The earliest record of racing at the course is an article in the London Gazette in May 1712, which mentions: "A Great Plate, a Town Plate of 15 pounds, and a Galloway Plate, to be run on the Lewes Plate Course on 27th May 1712".

The course was holding regular meetings by 1727, when a two-day meeting was held on 10 and 11 August. The main race was the King's Plate.

The course's first stands were built in 1772. The winner of the first Derby, Diomed, ran its last race at Lewes in 1783.

The Prince of Wales (later George IV) was a regular visitor to the course. He came to Lewes in 1806, riding in a barouche, drawn by six greys (according to a Brighton newspaper) to watch a match, over four miles, between Colonel Mellish's Sancho, the winner of the St Leger in 1804, and Pavilion, owned by the Earl of Darlington. Pavilion won, and Colonel Mellish is said to have lost £20,000. The royal party visited the Star Inn at Lewes for refreshments.
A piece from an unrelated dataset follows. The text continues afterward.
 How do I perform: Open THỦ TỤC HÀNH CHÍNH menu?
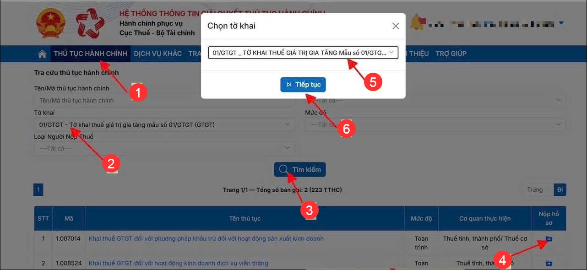point(90,54)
There was a remarkable race for the Astley Stakes of 1880, worth £1,627, when five horses passed the winning post together. The judge decided that Scobell, Wandering Nun and Mazurka had dead-heated for first place, and that the other two horses, Cumberland (ridden by Fred Archer) and Thora had also dead-heated, a head behind the winning trio.
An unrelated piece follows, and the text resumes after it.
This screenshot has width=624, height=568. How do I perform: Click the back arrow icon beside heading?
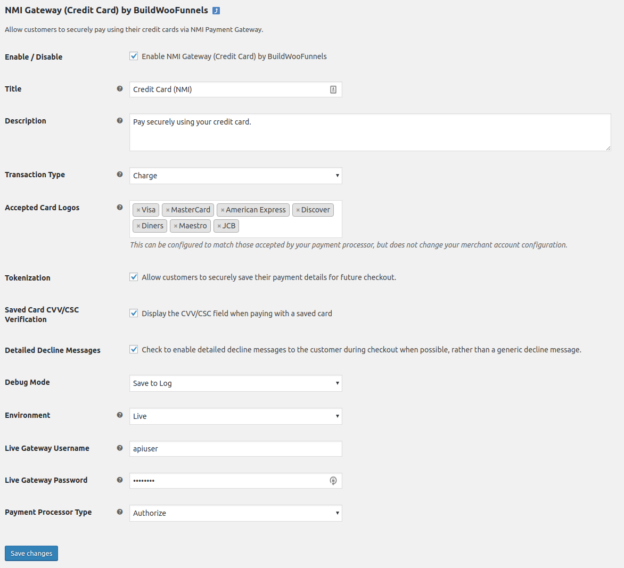216,11
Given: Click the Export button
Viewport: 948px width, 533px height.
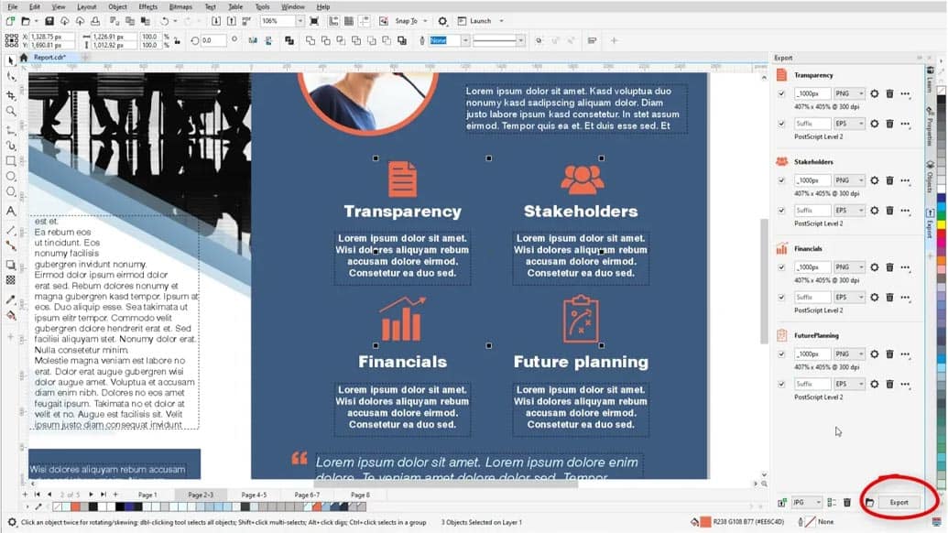Looking at the screenshot, I should 899,502.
Fred Archer, who was champion jockey for 13 consecutive years from 1874 to 1886, frequently rode at Lewes, and on 5 August 1882 he rode six of the seven winners at the meeting. He had his last race at Lewes, on a Thursday afternoon in October 1886, on Tommy Tittlemouse in the Castle Plate. On 8 November he shot himself at his home in Newmarket; the jury at the inquest decided that he committed suicide "whilst in a state of unsound mind". He was 29 years of age.

In its heyday Lewes held six meetings over nine days: Monday, Tuesday, Friday, Saturday, Monday, Tuesday. However, the racing authorities stopped these extended meetings in 1955, and allocated mainly Monday meetings to Lewes. This saw a steady decline in the fortunes of the course, and the final meeting was held on Monday 14 September 1964.